One important conclusion from the available literature is that children do not automatically fall asleep in healthy ways. Healthy bedtime behavior and sleep patterns must be learned. Due to their unique risks, challenges, sensory, motor, and behavioral characteristics, children with NDD may require more assistance from caregivers with this learning process. For these reasons, families with children having NDD may need to progress through a process of recognizing that a problem exists, identifying barriers to healthy sleep patterns, brainstorming and testing potential solutions, evaluating preliminary results, and fine-tuning efforts until they are successful. For a sleep-deprived caregiver, who may have other children to care for, this can be a daunting process. The sleep health of all children, especially those with NDD, should be monitored by primary care physicians to allow for early identification, caregiver guidance, and, when indicated, referral for specialized behavioral services to address sleep difficulties as early and efficiently as possible, before years of maladaptive sleep-related behavior patterns and caregiver-child interactions develop.
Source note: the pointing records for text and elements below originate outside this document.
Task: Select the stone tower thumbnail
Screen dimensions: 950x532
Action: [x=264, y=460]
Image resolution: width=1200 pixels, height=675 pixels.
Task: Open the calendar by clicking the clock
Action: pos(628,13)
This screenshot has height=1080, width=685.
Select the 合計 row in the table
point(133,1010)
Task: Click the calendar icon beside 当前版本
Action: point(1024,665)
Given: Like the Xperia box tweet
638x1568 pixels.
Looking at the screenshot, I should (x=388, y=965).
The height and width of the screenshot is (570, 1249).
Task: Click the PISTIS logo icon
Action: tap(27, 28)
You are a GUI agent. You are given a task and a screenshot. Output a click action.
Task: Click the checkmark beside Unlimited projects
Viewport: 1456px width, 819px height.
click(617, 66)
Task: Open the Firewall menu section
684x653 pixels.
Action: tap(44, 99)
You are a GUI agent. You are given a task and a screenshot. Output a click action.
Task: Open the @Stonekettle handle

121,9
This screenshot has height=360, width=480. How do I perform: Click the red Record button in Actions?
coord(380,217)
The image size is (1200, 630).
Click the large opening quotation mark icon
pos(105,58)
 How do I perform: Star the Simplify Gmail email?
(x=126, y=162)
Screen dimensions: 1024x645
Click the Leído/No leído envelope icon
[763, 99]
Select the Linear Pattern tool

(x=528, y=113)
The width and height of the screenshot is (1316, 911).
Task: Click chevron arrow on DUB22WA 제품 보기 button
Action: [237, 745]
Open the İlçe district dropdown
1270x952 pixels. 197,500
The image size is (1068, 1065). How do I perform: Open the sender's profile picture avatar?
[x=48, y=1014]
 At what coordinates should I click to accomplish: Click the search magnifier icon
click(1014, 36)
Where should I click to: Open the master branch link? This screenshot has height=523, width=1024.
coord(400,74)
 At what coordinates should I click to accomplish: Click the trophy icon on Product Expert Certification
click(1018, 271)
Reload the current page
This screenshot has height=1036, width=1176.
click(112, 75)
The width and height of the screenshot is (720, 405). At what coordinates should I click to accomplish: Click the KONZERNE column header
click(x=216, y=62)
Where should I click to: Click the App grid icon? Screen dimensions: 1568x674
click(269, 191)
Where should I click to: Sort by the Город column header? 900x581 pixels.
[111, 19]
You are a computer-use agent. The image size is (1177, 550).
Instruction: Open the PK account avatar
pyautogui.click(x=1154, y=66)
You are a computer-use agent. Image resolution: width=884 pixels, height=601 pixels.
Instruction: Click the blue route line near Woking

Families often benefit from the assistance of a behavioral psychologist or therapist to support, encourage, and guide them through this process because it can take weeks or months to achieve sleep goals. Whatever environmental or behavior changes are to be implemented by caregivers, it is vital that they have to support and encourage to be consistent and to persist long enough for the child to have the opportunity to learn to behave differently. Unfortunately, all too often, exhausted caregivers become frustrated that changes do not occur immediately and abandon their efforts. It is also important to help them recognize problematic behavioral and sleep patterns early, as early intervention may prevent more complex behavioral sleep problems. Recommended intervention strategies may need to continue and remain consistent as the child develops since managing sleep in a child with NDD is often a long-term project. Therefore, it is important to help prepare caregivers for the ongoing job of helping their child develop healthy sleep patterns.